Lemon Beebrush, known as Lippia citroiodora and Aloysia citrodora is a known medicinal plant in Iran. Many biological activities have been reported from this plant. In spite of many works, nothing is known about protective effect of A. citrodora against hypoxia conditions. In this study, protective effects of A. citrodora leaf extract against hypoxia-induced lethality in mice were evaluated by three experimental models of hypoxia, asphyctic, haemic and circulatory. Its phenol and flavonoid contents and antioxidant activity were also evaluated. Statistically significant protective activities were established in some doses of extract in three models. Antihypoxic activity was especially pronounced in circulatory hypoxia where extract at 62.5 mg kg-1 prolonged the latency for death with respect to control group (p<0.01). The effect was dose dependent. At 250 mg kg-1, it prolonged the latency for death with the same activity of propranolol (20 mg kg-1), that used as positive control (p>0.05). Extract showed weak activity in haemic model. Only at the highest tested dose, 250 mg kg-1, it significantly prolonged latency for death with respect to control group (p<0.05). Extract at this dose showed the same activity of propranolol which used as positive control (p>0.05). In asphytic model, extract at the highest tested dose showed statistically significant activity respect to the control. At 250 mg kg-1, it significantly prolonged the latency for death (26.84 ± 4.11 vs. 19.45 ± 1.13 min, p = 0.0006). At 125 mg kg-1, it also prolonged survival time but this increase was not significantly different. Phenytoin that used as positive control kept mice alive for 29.60 ± 2.51 min (p<0.0001).
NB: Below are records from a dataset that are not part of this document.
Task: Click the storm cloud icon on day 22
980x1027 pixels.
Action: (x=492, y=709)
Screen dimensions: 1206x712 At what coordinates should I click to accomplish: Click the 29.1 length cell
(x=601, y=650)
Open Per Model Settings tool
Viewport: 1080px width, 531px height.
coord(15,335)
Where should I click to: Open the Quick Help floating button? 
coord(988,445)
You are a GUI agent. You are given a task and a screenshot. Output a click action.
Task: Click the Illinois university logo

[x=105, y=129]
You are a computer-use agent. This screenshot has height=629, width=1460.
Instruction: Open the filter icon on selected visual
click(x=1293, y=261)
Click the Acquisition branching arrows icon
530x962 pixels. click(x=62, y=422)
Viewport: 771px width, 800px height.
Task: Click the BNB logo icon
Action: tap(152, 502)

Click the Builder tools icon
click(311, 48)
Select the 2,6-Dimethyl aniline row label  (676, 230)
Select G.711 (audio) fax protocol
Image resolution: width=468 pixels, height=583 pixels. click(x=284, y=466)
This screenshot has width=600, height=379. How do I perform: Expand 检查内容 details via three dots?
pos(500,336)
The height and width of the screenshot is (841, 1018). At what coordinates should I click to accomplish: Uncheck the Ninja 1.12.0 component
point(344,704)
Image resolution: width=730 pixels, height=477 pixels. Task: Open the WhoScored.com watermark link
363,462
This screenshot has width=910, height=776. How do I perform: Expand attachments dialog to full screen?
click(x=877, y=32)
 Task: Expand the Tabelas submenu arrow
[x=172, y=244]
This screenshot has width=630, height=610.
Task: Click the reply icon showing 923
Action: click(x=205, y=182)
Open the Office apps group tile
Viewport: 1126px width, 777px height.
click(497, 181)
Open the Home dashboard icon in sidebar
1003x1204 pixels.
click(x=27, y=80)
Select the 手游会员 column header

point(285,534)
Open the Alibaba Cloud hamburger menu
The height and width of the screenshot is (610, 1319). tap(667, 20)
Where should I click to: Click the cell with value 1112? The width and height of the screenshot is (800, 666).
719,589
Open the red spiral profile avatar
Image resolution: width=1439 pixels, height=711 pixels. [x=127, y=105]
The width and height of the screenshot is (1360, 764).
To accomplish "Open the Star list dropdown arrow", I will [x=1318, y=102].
Extract at 250 mg kg-1 showed the same activity of phenytoin (p>0.05). The total phenolic content was 342.9 ± 11.5 mg gallic acid equivalent/g of extract powder and flavonoid content was 90.2 ± 7.8 mg quercetin equivalent/g of extract powder. IC50 for DPPH radical-scavenging activity was 21.97 ± 2.4 mg/ml. The presence of polyphenols in this plant may be a proposal mechanism for reported antihypoxic activities.